Sebastian Korfmann
Posted on July 25, 2023
In the process of constructing a small example project utilizing the Website SDK resource of Winglang, I unintentionally found myself engaged in a troubleshooting quest due to some unforeseen behavior.
In summary, the application I've created is depicted as a Wing diagram, and you can interact with the same version on the Wing playground.
The specifics of what this application does are not our focus today. However, it's crucial to note that the Website resource is composed of a Cloudfront Distribution that serves as a proxy to a public S3 Bucket, which has been configured for hosting. Today, these will be our main subjects of discussion.
A Brief Introduction to Wing
Wing integrates both infrastructure and runtime code into a single language. This integration empowers developers to remain in their creative flow, enabling the delivery of superior, faster, and more secure software.
Wing is designed to compile down to various targets. This feature provides the flexibility to execute tests against each of these targets. You have the option to perform swift tests against the Wing simulator by using the command wing test main.w
. Alternatively, you can run a fully integrated test against the cloud provider of your choice with wing test --progress -t tf-aws main.w
. This command will render the application down to Terraform and JavaScript, allowing you to deploy the entire application and run the test against it, all without modifying a single line of code.
Understanding the Wing Examples Repository
The examples repository leverages GitHub Actions to test each of the examples against both the simulator and the tf-aws
target.
The setup employs a GitHub/AWS OIDC configuration, utilizing a finely scoped AWS IAM role to manage the resources of all the examples within the repository.

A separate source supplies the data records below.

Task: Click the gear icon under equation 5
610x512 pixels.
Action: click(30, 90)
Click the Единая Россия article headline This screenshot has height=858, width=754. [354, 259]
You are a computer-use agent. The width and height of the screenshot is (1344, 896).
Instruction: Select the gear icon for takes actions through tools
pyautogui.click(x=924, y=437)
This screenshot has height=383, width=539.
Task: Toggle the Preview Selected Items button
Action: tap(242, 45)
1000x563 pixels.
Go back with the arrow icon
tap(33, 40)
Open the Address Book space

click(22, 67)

This aspect is vital, not just for security purposes, but also to trace the thought process that will be explained later.
First Act - Building & Testing Locally
One of the great features of Wing is that it allows you to build and test your entire application locally on your own computer. Since the application itself is rather straightforward, I quickly assembled some resources and gave it a go with wing it
.
The impressive web interface for my small application is also functioning perfectly ;)

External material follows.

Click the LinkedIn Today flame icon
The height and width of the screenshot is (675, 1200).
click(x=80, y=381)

After adding a test, I was pleased by the speed and simplicity of the whole process.
Naturally, running the same test against AWS took a bit more time because it involved a Cloudfront Distribution. However, the deployment and tests also executed flawlessly on my machine.
Now, let's move on to the next step.
Second Act - Creating the Pull Request & So Begins the Treasure Hunt
I created a pull request to initiate the previously mentioned Github Actions workflow. This would run all the tests in the CI setup. In previous new examples, I encountered some permission issues for the narrowly scoped CI role, so I wasn't too surprised when I saw some permission issues arise.
✖ terraform apply
Command failed: terraform apply -auto-approve
╷
│ Error: creating CloudFront Distribution: AccessDenied: User: arn:aws:sts::***:assumed-role/wing-examples/gh-actions-winglang-examples is not authorized to perform: cloudfront:CreateDistribution on resource: arn:aws:cloudfront::***:distribution/* because no identity-based policy allows the cloudfront:CreateDistribution action
- terraform destroy
│ status code: 403, request id: d1dfd897-05fa-4c0c-a69f-f082f9c1af28
│
│ with aws_cloudfront_distribution.env0_cloudWebsite_Distribution_5CC04CFB,
│ on main.tf.json line 133, in resource.aws_cloudfront_distribution.env0_cloudWebsite_Distribution_5CC04CFB:
│ 133: }
To fix this, I proceeded to add the necessary permissions to manage Cloudfront distributions for the CI role. I clicked on re-run, only to encounter another strange error related to S3.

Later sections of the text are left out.